The Complainant might have anticipated that the factual background screamed out for some explanation for the absence of any correspondence with the “infringers” over the last 32 years since 1979 and the absence of any attempt by the Complainant to enforce its Afghan trade mark, which it obtained in 2003, over 8 years ago. The Panel is aware that it has been a country in turbulence for much of the period, but the Panel would have expected to see something by way of explanation.

Another puzzling aspect insofar as the Panel is concerned is what were the Afghan rights the Complainant had in the 24 years between 1979 (termination of the licence) and 2003 (date of the Complainant’s Afghan trade mark registration). Could the answer relate to why the Complainant has not sought to enforce such rights against the Respondent and/or its predecessors? The Panel just does not know.

Most puzzling of all is the apparent failure of the Complainant to have entered into any correspondence with the Respondent over the Respondent’s unauthorized use of its trade mark as the name of the hotel and, more recently, the use of the trade mark for the Domain Name.

On the other side of the coin, of course, lies the Respondent’s failure to respond to the Complaint. This, too, is very puzzling if the Respondent has an answer to the Complainant’s contentions.

There are so many unanswered questions, several of which the Complainant might reasonably have been expected to address in the Complaint, that the Panel does not feel able to make a positive finding that the Respondent has no rights or legitimate interests in respect of the Domain Name.

E. Registered and Used in Bad Faith

In light of the above finding it is unnecessary for the Panel to address the Complainant’s contentions under this element of the Policy.

The Panel does, however, have one observation to make. In the Panel’s view the primary objective of the Respondent in registering the Domain Name can only have been to reflect in a domain name the name of its business, the hotel. Disruption of the business of the Complainant, as asserted by the Complainant, can at best only be said to have been an incidental consequence of the registration and use of the Domain Name. It is the name of the hotel, which is at the heart of the matter.

The Domain Name is a relative sideshow. So long as the hotel maintains its current name, the threat to the Complainant’s brand remains. What the level of that threat might be overall, the Panel is unable to assess.
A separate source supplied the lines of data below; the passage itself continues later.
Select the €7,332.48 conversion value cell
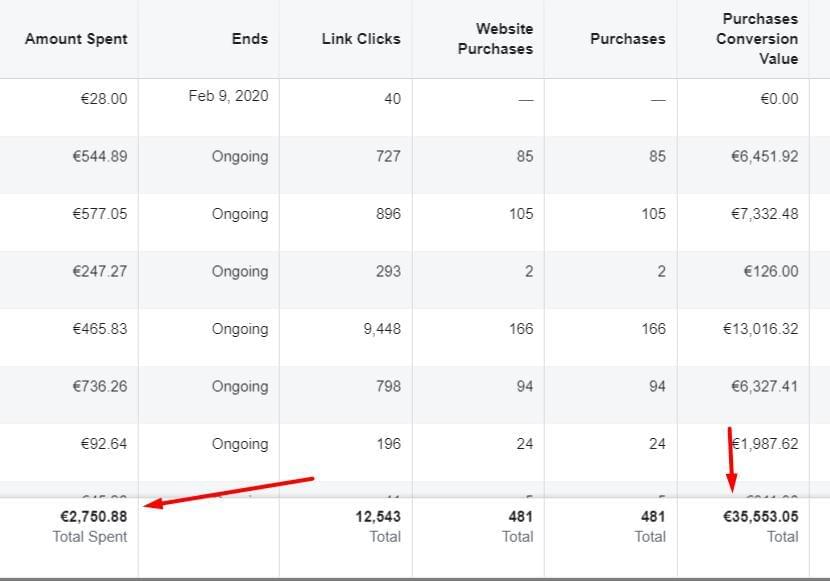Screen dimensions: 830x581 tap(760, 214)
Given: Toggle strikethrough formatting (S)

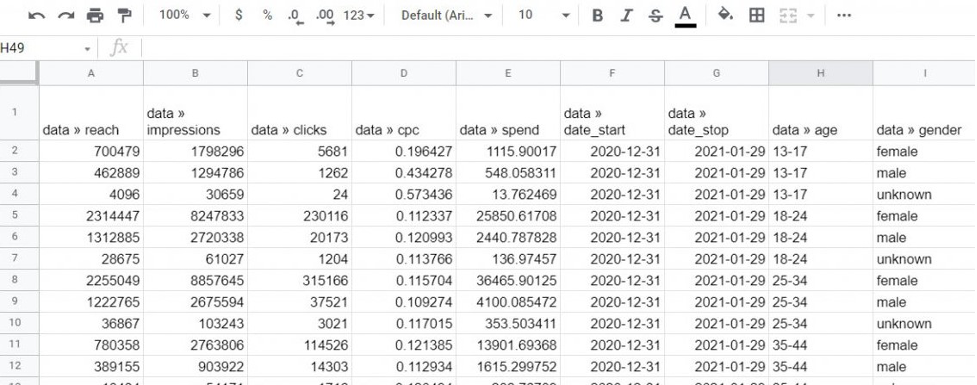Looking at the screenshot, I should tap(655, 16).
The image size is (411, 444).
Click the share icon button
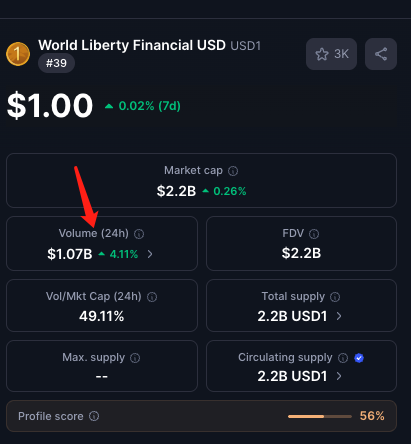[x=381, y=54]
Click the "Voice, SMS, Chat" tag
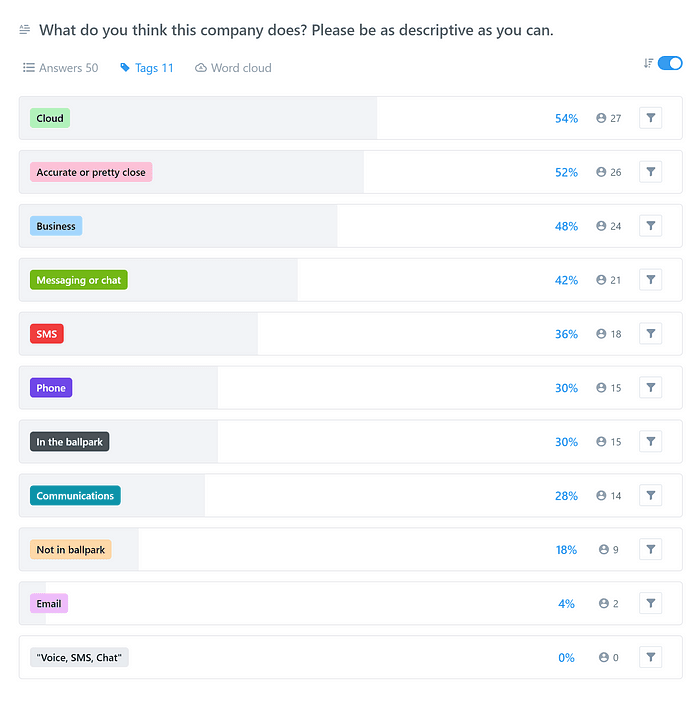The image size is (700, 707). [x=79, y=658]
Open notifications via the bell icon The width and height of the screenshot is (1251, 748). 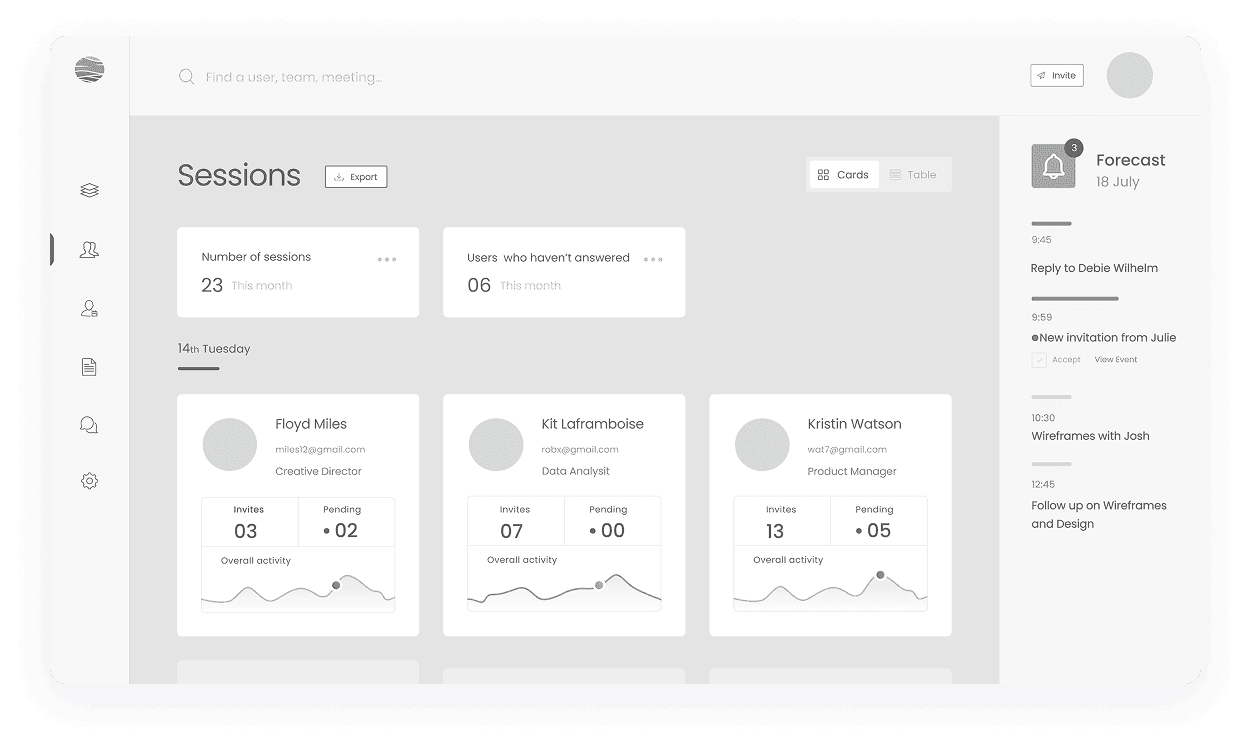1053,166
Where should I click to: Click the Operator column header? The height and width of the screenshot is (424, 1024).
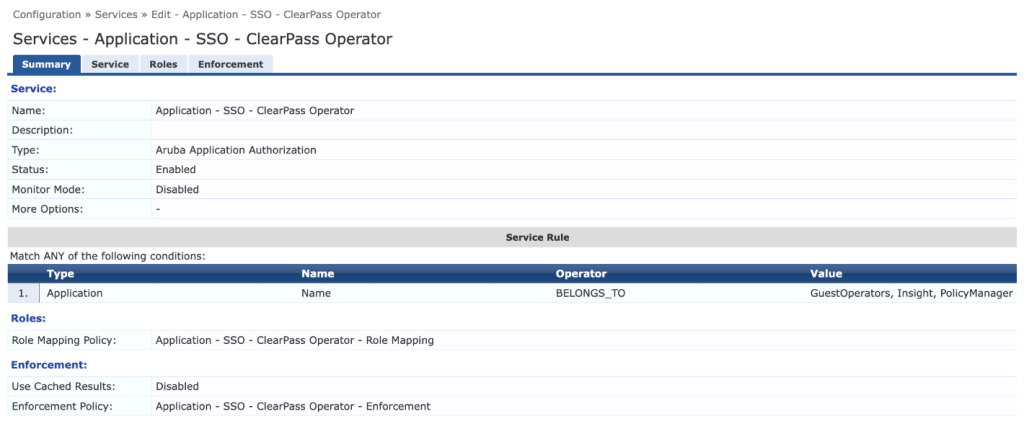pos(581,273)

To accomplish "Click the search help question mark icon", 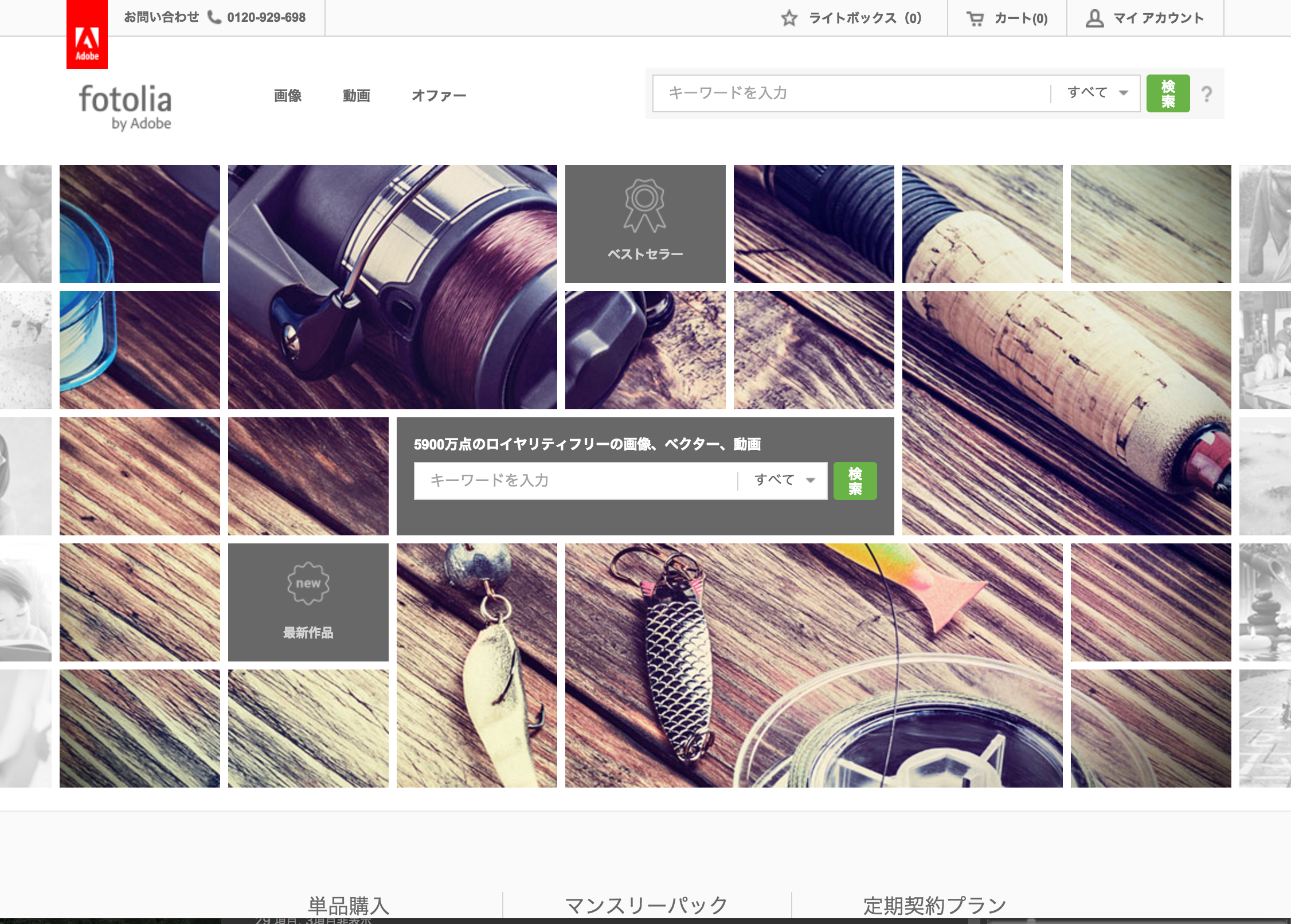I will 1207,93.
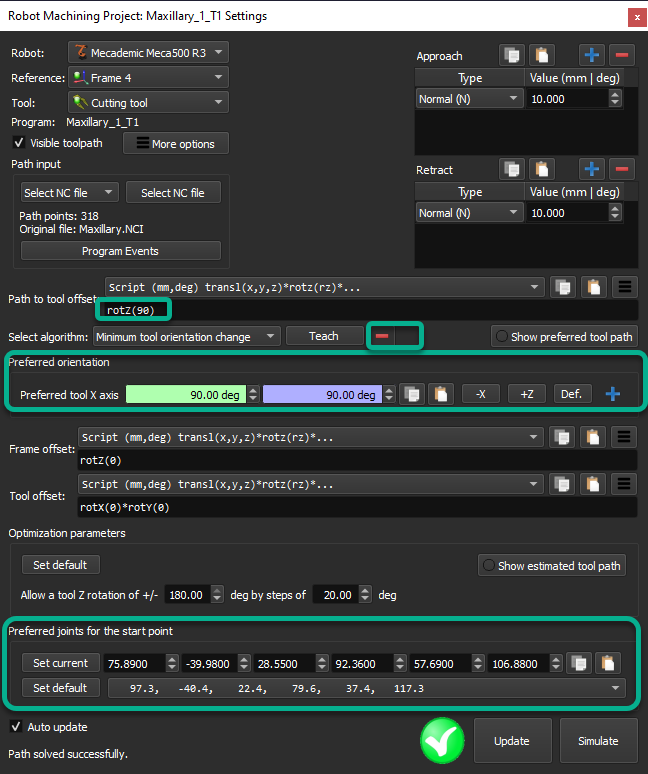Viewport: 648px width, 774px height.
Task: Click the Approach paste icon
Action: coord(542,56)
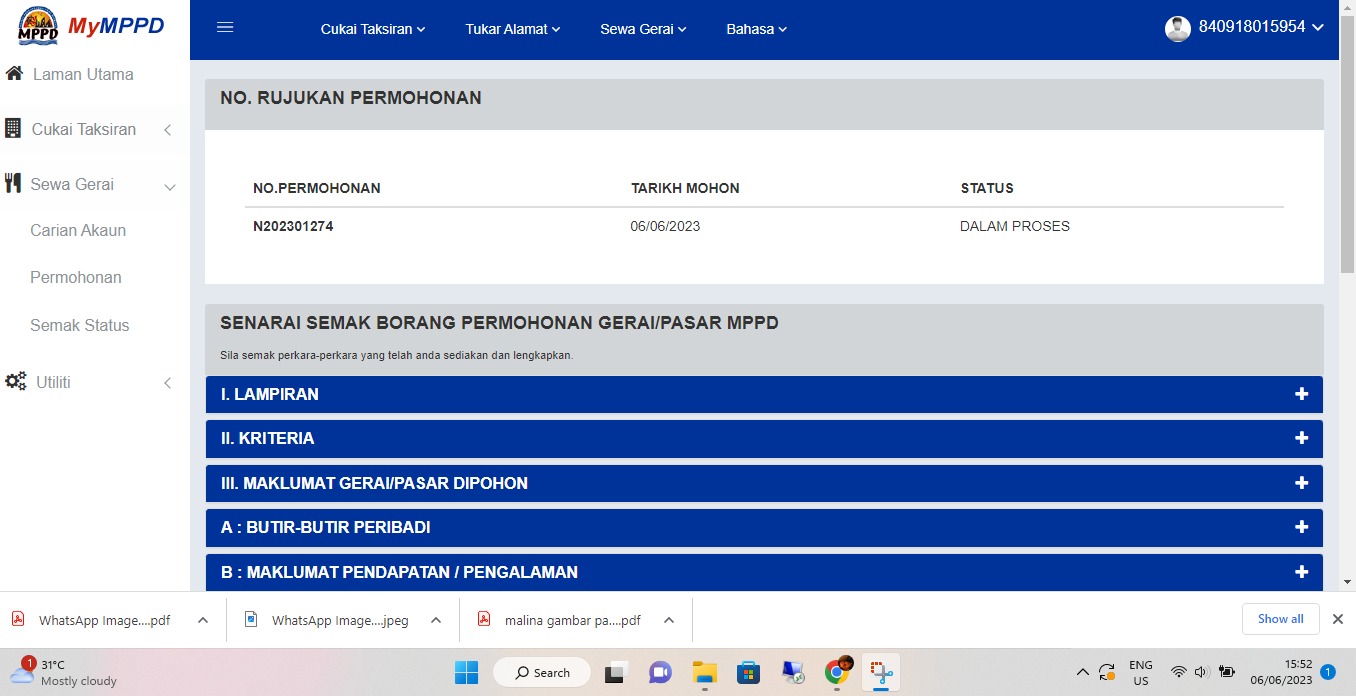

However, insofar as the Complainant’s reputation and goodwill in Afghanistan is concerned the Respondent’s activities are likely to be of only limited effect in that that there is no evidence before the Panel to show that the Complainant provides any hotel services in that country.

In summary, the factors which have led the Panel on the present record to dismiss this Complaint under the Policy are:

(i) the shortage of information on the history of the Respondent’s hotel;

(ii) the absence of any attempt to enforce the Complainant’s rights to restrain use of the “offending” name;

(iii) the absence of any explanation for the failure of the Complainant to enforce its rights;

(iv) the absence of any correspondence with the Respondent and/or its predecessors;

(v) the apparent fact that the Complainant has not conducted any hotel business in Afghanistan since 1979;

(vi) the suspicion that the Panel has not been given the full story.

The Panel concludes that the appropriate forum for resolving this dispute is likely to be found in a court of competent jurisdiction, competent to deal with the use of the name of the hotel, with appropriate powers to cross-examine and adduce evidence, rather than under a mechanism such as the Policy intended to address a fairly narrow category of abusive registration and use of domain names.

7. Decision

For all the foregoing reasons, the Complaint is denied.